La cascada de Peñaladros salta sobre una profunda poza. / G. OLEA

El agua tiene en la poza el color verde de los sueños, porque así vemos el mar en esas fotografías que nos llevan a paraísos caribeños. La información oficial cifra en 30 metros la altura del salto, aunque a primera vista el cálculo parece un tanto excesivo, pero, como bien sabemos, el tamaño no importa. Lo relevante es la tranquilidad, el sonido arrullador y constante del agua y la sensación de que hemos visto algo que merecía la pena. Eso, y nuestra voluntad de no enfangar la naturaleza con basura arrojada sin cuidado o rompiendo ramas. Está bien que el paraje sea casi un secreto, pero eso no quita para mantenerlo medianamente limpio.

De regreso a la carretera de Trespaderne, conviene subir hasta el alto de Peña Angulo y detener el coche en el estacionamiento habilitado sobre el trazado de la antigua carretera. Una vez allí veremos el torno que permite acceder a los montes vallados de La Carrascosa y La Carrasquera, nombres que indican que alguna vez hubo allí encinas carrascas, aunque han desaparecido: predominan los pinos de repoblación y algunas hayas y robles centenarios.

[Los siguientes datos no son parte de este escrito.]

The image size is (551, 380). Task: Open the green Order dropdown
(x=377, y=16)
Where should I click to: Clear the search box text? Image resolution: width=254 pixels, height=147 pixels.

Una vez dentro de la zona vallada, tres consejos: uno, nos hallamos en un cerrado para reses y es recomendable dejarlas en paz; dos, aquí hozan los jabalíes, aunque no los veas; y tres, es zona de palomeras, así que en determinas épocas del otoño es mejor prescindir del paseo. Pero con la prudencia debida, la caminata por el borde de los farallones resulta espectacular, con el valle al fondo y el salto de San Miguel como objetivo. Esta cascada, idéntica a la del nacedero del Nervión, es esquiva y sólo exhibe su poderío en ocasiones, pero entonces, el salto de 200 metros estremece.

El pinar dispone de senderos y una pista por las que caminar con tranquilidad, aprovechando las vistas y la calma del lugar. Comer un bocadillo, jugar o echar una siesta parecen una alternativa estupenda para una jornada de ocio... a poco más de una hora de Bilbao y Vitoria.

La niñez del Cadagua

De vuelta a Villasana de Mena, remontaremos el curso del Cadagua para aproximarnos a su nacedero, un espacio boscoso en el que el agua salta y se precipita con rapidez, consciente quizá de que 500 metros más abajo se convertirá en un río más apacible. Dejamos el coche en la aldea de Cadagua, al fondo ya del valle, y descendemos por un sendero hasta encontrar en un cruce los carteles que nos conducirán hasta el origen del río. Tras atravesar una pradera llegamos a un bosquecillo de ribera que dispone de varias veredas para aproximarnos a la orilla. Con precaución, este espacio natural ofrece serenidad, un rincón para la tortilla y la posibilidad de sacar buenas fotos.